Although 29,554 home accounts were disconnected, all but 6,340 eventually were restarted when bills were settled.

CMP’s collection agency recovered $2.4 million from 43,715 customers.

CMP wrote off more than $4.6 million in debt that it couldn’t recover.

The busiest times for disconnects are late spring, for people who didn’t pay during the winter, and early fall, when utilities seek to shut off non-paying customers before the Nov. 15 moratorium period kicks in.

Last year’s disconnection record doesn’t surprise Derek Davidson, director of the PUC’s Consumer Assistance Division. Aside from the economy, CMP’s efforts in 2009 to bolster collection efforts resulted in a spike in disconnects, as well as complaints to the PUC, Davidson said. Activity fell in 2010, he noted, but that was temporary.

“Because the economy didn’t turn around, the problem built back up again,” he said.

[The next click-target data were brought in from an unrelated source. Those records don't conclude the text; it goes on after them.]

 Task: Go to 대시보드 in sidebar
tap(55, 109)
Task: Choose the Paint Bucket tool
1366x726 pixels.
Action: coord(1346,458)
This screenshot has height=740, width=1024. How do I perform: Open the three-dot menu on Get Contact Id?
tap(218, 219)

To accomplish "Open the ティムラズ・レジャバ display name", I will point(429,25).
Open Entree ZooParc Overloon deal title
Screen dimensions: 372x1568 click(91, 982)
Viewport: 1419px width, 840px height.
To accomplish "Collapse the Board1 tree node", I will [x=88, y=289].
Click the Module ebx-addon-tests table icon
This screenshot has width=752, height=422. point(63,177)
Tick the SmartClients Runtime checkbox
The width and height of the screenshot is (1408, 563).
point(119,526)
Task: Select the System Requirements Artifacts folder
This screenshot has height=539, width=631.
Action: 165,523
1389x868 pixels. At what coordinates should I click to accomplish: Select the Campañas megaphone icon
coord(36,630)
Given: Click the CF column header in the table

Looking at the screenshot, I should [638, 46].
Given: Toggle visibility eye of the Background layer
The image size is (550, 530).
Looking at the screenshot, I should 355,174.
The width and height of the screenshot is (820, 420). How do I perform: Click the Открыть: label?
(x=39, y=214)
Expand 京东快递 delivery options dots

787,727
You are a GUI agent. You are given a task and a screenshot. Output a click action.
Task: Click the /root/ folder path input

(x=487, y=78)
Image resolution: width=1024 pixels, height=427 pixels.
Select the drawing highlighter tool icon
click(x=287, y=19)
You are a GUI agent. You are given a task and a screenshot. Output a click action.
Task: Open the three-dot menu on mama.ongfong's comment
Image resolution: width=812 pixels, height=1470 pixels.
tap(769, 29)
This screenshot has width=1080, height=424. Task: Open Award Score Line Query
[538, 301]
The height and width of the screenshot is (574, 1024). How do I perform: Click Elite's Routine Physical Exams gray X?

There’s no clear demographic profile of which homes get their power disconnected. Low-income residents are obviously at risk, but anyone who loses a job can get behind on their bills, Davidson said. And because of the PUC’s rules meant to keep power on in the winter, some people let their electric bills slide.

“With electricity, you get billed for what you’ve already used,” he said. “With heating oil, if you don’t pay for it, you don’t get it.”

One result is that some residents find themselves burdened with electric bills that they simply can’t pay back.

“I see CMP bills that are in the thousands of dollars,” said Kelly Lachance, who manages the low-income energy assistance program at Kennebec Valley Community Action Program.

Those bills often belong to people who relied on electric heat to stay warm, or need medical equipment, such as oxygen pumps.

Through rates, CMP maintains an Electricity Lifeline Program that offers a reduced payment for people with medical equipment, as well as those with very low incomes and high electricity use.

At Kennebec Valley CAP, roughly 14,000 customers sought these benefits in each of the past two years, but fewer than 5,700 qualified. The maximum benefit was $600, Lachance said.

“Even if someone gets a $600 benefit, what can that do when they have a $2,000 bill?” she said.

At the PUC’s consumer assistance division, Davidson said it’s important to identify and deal with customers who carry large balances.

“It’s better to force an issue when someone owes $1,000 than to let it go to $10,000,” he said.